%%

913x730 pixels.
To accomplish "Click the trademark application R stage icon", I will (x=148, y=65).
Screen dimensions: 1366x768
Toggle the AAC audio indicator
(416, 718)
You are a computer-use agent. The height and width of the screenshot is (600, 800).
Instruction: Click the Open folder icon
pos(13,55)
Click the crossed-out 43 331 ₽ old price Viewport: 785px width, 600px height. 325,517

%%

WHAT TO DO -
Copy out the listing above, putting "symbol" in place of every "icon" and leaving all else unchanged.

ANSWER FOR THE TASK -
913x730 pixels.
To accomplish "Click the trademark application R stage symbol", I will (x=148, y=65).
Screen dimensions: 1366x768
Toggle the AAC audio indicator
(416, 718)
You are a computer-use agent. The height and width of the screenshot is (600, 800).
Instruction: Click the Open folder symbol
pos(13,55)
Click the crossed-out 43 331 ₽ old price Viewport: 785px width, 600px height. 325,517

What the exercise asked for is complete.